What part of the story was the most fun to write? The most challenging?
I’d say one of the best parts to write was the dialogue of Sal, because
I’m in essence writing the dialogue of the devil. For me, writing isn’t the challenge but one of the things I
had to pay careful attention to was balancing out Sal’s dialogue of when he was
the “fallen angel” and of when he was a thirteen-year-old. I had to find that balance that made
him believable in both roles.
Which of your characters is most like you?
I’d say there’s a little
bit of me in each of them. Hopefully
there is more of me in the heroes than there is in the villains.
If you could have one superpower, what would it be and how would you use
it?
I
remember a scene when I was a kid.
I don’t know if it was in a movie or something I read in a book, but I
remember a boy being able to heal a bird after it had broken its wing. I’ve always thought that would be a
pretty great power to have. To be able
to heal and take away pain and suffering with just the touch of my hand. And also flying. I’d love to fly as well but no would
really reap the joy from that superpower as much as I would.
If you could reenact a scene from any book (not necessarily your own),
what would it be? Who would you choose for your scene partner(s)?
One
of my favorite passages in literature is in To
Kill a Mockingbird. The scene
between Scout and Atticus when he’s telling her it’s a sin to kill a mockingbird. There are so many scenes from so many
books, but this one is coming to mind now. So I’d be Scout and my scene partner would be the original
film Atticus. Gregory Peck. It’s a scene of warm comfort and beautifully
articulated verse that has a lesson for us all.
Tell us something we’d be surprised to learn about you.
I
wish I was with Howard Carter when he unearthed the tomb of Tutankhamen.

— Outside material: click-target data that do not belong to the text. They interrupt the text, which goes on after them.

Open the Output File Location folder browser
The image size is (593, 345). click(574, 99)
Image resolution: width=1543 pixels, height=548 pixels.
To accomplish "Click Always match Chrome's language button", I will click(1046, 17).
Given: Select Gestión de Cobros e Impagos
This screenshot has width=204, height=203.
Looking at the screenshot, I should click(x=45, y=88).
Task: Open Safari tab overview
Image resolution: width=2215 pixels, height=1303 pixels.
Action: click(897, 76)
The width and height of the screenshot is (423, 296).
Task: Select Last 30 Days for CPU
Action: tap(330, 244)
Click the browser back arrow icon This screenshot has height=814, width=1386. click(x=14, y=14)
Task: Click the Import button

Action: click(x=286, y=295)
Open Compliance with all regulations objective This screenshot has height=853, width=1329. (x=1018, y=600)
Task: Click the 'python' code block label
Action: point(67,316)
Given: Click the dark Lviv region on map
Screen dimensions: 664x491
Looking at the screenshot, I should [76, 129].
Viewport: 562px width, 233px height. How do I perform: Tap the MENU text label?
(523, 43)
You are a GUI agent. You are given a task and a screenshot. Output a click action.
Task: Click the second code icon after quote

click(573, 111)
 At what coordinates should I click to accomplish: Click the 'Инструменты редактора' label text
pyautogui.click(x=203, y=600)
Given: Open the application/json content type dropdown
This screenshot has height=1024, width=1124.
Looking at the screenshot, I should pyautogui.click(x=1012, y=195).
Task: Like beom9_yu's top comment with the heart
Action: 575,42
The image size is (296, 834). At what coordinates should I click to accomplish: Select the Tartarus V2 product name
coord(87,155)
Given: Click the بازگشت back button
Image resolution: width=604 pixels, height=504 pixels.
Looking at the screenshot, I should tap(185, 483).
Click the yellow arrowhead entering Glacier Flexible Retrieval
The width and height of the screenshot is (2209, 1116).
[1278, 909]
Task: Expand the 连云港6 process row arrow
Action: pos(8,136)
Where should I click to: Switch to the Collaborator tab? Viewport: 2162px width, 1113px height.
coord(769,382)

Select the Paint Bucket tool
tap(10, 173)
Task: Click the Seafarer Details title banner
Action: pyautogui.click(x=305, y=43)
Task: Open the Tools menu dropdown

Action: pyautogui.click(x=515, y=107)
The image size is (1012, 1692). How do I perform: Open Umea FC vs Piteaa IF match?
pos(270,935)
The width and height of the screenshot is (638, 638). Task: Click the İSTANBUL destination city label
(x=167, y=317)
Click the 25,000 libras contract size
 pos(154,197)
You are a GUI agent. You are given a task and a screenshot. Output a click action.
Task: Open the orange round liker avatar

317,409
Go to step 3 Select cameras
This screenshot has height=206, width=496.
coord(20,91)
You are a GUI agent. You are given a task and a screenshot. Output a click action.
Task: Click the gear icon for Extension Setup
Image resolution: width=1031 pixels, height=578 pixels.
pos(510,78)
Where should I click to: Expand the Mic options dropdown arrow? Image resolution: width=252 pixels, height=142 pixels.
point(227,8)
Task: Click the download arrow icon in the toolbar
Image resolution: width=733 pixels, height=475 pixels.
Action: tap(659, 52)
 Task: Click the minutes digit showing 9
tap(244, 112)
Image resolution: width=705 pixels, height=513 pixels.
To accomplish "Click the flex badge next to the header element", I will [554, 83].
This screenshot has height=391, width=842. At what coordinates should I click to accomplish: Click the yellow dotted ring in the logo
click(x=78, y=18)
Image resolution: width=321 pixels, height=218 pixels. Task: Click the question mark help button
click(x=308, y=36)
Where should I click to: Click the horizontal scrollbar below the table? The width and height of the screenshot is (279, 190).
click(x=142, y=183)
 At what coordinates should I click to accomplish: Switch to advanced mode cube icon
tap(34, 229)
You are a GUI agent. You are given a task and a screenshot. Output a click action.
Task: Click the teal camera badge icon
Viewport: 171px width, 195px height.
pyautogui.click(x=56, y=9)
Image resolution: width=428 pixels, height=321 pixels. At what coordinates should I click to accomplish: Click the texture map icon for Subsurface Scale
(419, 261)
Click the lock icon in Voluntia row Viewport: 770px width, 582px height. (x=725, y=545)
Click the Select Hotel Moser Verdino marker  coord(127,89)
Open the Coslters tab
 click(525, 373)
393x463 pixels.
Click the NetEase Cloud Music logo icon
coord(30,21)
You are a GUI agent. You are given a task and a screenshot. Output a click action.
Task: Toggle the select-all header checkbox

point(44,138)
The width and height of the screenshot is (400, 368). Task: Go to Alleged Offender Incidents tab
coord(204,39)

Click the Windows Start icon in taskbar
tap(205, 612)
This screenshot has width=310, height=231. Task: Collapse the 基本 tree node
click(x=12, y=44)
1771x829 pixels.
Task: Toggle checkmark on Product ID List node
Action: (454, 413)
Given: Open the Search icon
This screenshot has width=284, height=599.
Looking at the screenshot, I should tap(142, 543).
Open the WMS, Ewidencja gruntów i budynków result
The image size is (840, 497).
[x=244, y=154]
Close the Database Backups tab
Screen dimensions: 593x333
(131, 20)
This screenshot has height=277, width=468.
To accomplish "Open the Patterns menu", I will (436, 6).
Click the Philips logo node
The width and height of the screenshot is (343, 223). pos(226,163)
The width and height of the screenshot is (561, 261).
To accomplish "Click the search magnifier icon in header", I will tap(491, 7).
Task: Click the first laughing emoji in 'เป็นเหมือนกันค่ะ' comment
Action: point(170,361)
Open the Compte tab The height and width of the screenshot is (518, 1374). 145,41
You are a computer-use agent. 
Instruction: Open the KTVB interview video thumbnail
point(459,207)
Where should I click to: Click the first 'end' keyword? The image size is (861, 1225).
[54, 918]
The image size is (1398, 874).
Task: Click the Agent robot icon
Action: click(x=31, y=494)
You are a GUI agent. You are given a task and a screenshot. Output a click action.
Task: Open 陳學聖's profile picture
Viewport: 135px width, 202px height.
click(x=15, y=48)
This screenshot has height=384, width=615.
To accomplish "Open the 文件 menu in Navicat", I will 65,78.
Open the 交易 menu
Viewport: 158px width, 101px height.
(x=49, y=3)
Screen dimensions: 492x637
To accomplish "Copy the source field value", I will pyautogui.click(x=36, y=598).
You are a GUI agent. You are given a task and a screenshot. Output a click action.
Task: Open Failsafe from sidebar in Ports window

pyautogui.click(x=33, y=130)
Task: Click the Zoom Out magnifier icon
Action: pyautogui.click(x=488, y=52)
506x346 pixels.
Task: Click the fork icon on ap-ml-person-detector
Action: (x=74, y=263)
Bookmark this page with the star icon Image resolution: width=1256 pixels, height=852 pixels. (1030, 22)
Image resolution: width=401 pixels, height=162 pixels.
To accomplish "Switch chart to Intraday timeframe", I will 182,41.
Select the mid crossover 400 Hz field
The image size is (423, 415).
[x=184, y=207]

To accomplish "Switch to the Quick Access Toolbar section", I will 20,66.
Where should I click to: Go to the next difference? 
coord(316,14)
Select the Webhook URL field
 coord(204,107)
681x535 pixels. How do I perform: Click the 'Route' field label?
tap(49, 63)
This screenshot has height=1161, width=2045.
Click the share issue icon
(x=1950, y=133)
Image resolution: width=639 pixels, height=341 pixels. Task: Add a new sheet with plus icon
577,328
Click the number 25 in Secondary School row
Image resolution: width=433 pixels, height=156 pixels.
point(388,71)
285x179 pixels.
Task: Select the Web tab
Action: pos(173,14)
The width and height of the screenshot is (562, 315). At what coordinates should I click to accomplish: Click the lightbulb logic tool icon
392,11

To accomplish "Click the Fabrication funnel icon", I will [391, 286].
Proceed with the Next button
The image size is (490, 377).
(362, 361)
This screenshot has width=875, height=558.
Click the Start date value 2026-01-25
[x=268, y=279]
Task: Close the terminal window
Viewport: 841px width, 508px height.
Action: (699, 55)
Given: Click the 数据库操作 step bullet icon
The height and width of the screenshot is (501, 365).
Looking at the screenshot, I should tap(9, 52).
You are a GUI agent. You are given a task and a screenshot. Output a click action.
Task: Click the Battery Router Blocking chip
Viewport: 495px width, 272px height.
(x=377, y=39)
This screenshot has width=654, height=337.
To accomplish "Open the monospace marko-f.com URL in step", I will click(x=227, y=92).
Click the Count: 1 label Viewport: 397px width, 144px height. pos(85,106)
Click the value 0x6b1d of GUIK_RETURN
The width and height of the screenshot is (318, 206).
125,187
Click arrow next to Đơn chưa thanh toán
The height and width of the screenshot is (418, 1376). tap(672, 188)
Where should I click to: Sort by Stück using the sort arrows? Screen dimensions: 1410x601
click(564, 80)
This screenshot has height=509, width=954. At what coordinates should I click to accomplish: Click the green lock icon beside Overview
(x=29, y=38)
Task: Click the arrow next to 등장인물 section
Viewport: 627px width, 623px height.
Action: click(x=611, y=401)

What other interests do you have outside of writing?
Reading. Art in various mediums from watercolor
to prisma pencils, charcoal and acrylic.
If it can be sculpted or painted, I’m all into it. Gardening. I love digging in the dirt. I’m hoping one of these days I dig deep enough to find
something as ancient as the dinosaurs.
I love the stars and space and reading about all the theories of what
churns the skies.
Do you have a nervous habit when writing? A guilty pleasure when writing? (example: chew a pen to death or have a stack of Hershey’s
kisses while you write)
And finally, here's a book trailer for The Summer That Melted Everything.
I feel like that title could be talking about summer here right now. Anyway, it sounds like a very interesting premise. I definitely want to read it when I have the time.